**Vorgegebener Text**:
Vor diesem Hintergrund wird deutlich, warum es die Pioniere der Theologie nach Auschwitz als ihre erste Aufgabe ansahen, gegen das Selbstmitleid und die Opfermentalität der Deutschen den Blick entschieden auf die jüdischen Opfer des Nationalsozialismus zu richten und damit in Kirche und Theologie denjenigen Gesicht und Gehör zu verschaffen, vor denen man sich bis dahin geflissentlich Augen und Ohren zugehalten hatte. Aus deren Fragen und Glaubenszweifeln wurden in der Folge dann auch zahlreiche Anfragen an die christliche Theologie entwickelt.
Es war ein wichtiger Schritt für viele christliche Theologinnen und Theologen, sich mit den zunächst sehr fremden Sichtweisen der jüdischen Opfer und ihrer Nachkommen auseinander zu setzen. Daraus ergaben sich auch für sie selbst neue Perspektiven, die sie die eigenen Traditionen und deren Selbstverständlichkeiten in einem neuen Licht sehen ließen. Zuletzt führte das Lernen, „mit den Augen der anderen zu sehen“, auch dazu, die Diskurse der Täter und Mitläufer sowie ihrer nachgeborenen Apologeten anders wahrzunehmen: die darin enthaltenen Unschuldsbeteuerungen und Selbstrechtfertigungen nicht mehr fraglos zu akzeptieren, sondern sie aus der Warte der Solidarität mit den NS-Opfern zu kritisieren.
So wird man sagen können, dass die Theologie nach Auschwitz in Deutschland von ihrer eigenen inneren Dynamik inzwischen an den Punkt geführt wurde, an dem Elie Wiesel sie vor mehr als zwanzig Jahren schon gerne gesehen hätte: bei der Klärung der Frage, „warum die Mörder Christen waren“, bei der kritischen Relektüre der eigenen christlichen Traditionen, die den millionenfachen Mord nicht verhindert haben – beim Blick auf die Täter.
Der Blick auf die Täter verändert die Theologie. Er befreit die Theologie nach Auschwitz von dem Zwang, immer neue Entwürfe eines zukünftigen, idealtypischen Christentums hervorzubringen, und führt sie stattdessen zur Auseinandersetzung mit der konkreten christlichen Theologiegeschichte und somit zur Verantwortungsübernahme für das real existierende Christentum. Anstelle der nervösen Abkehr von der „Vergangenheit“ kommt der traditionelle Weg der Umkehr wieder in den Blick: die reuevolle Betrachtung des Geschehenen, das Eingestehen eigenen Versagens und die Arbeit an der Überwindung irriger Vorstellungen.

**Arbeitsauftrag A**: Übersetze den folgenden Satz aus dem Text über die Theologie nach Auschwitz ins Englische: „Aus deren Fragen und Glaubenszweifeln wurden in der Folge dann auch zahlreiche Anfragen an die christliche Theologie entwickelt.“
**Arbeitsauftrag B**:
Beantworte zum Text über die Theologie nach Auschwitz die folgenden Fragen:
(i) Wogegen richteten die Pioniere der Theologie nach Auschwitz den Blick auf die jüdischen Opfer?
(ii) Bei der Klärung welcher Frage hätte Elie Wiesel die Theologie nach Auschwitz schon vor mehr als zwanzig Jahren gerne gesehen?
(iii) Welche drei Bestandteile des traditionellen Weges der Umkehr nennt der Text?
**Arbeitsauftrag C**: Setze den Text über die Theologie nach Auschwitz im Anschluss an seinen letzten Satz fort.

**Datenauszug**:
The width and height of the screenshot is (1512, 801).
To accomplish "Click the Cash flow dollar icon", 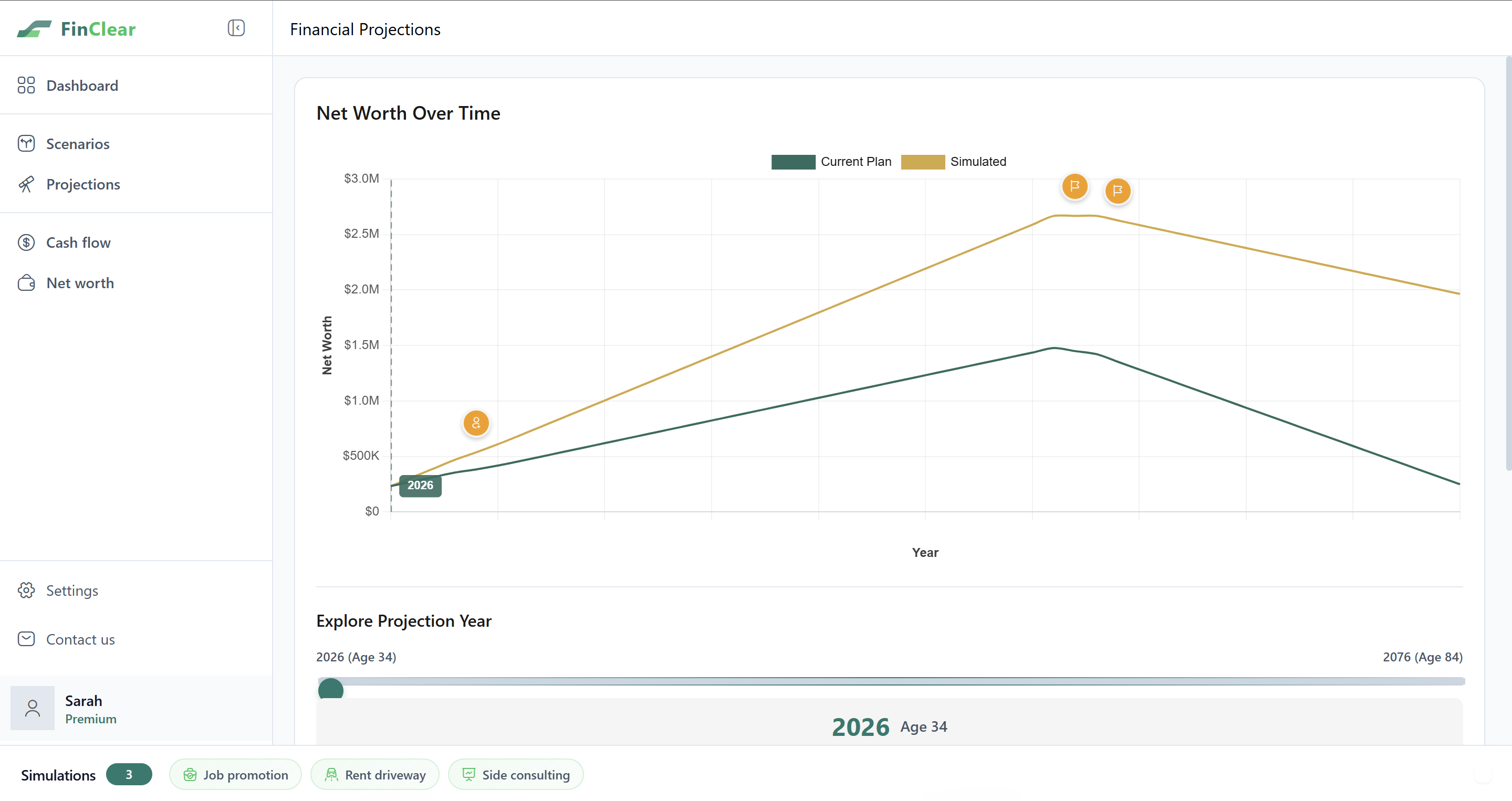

**Lösung A**: From their questions and doubts of faith, numerous challenges to Christian theology were subsequently developed as well.

**Lösung B**:
(i) Gegen das Selbstmitleid und die Opfermentalität der Deutschen.
(ii) Bei der Klärung der Frage, „warum die Mörder Christen waren“.
(iii) Die reuevolle Betrachtung des Geschehenen, das Eingestehen eigenen Versagens und die Arbeit an der Überwindung irriger Vorstellungen.

**Lösung C**:
Sodann erinnert der Blick auf die Täter die Theologie daran, dass allzu vieles Nachdenken über „Gott und das Leid“ von der Verantwortung ganz bestimmter Menschen für dieses Leid ablenken kann. Und während der ausschließliche Blick auf die Opfer bereits bestehende, allgemeine christliche Schuldgefühle weiter diffus verstärkte, zwingt der Blick auf die Täter, der von den Zeugnissen der Opfer geschärft wurde, zur Konkretion: Schuld ist nie allgemein und diffus; sie ist konkret. Die Taten sind feststellbar, die Diskurse der Verachtung und des Hasses sind analysierbar, die Täter sind benennbar. Schuld ist kein Schicksal, das noch auf den Nachgeborenen liegen müsste wie ein Alpdruck. Schuld ist bearbeitbar.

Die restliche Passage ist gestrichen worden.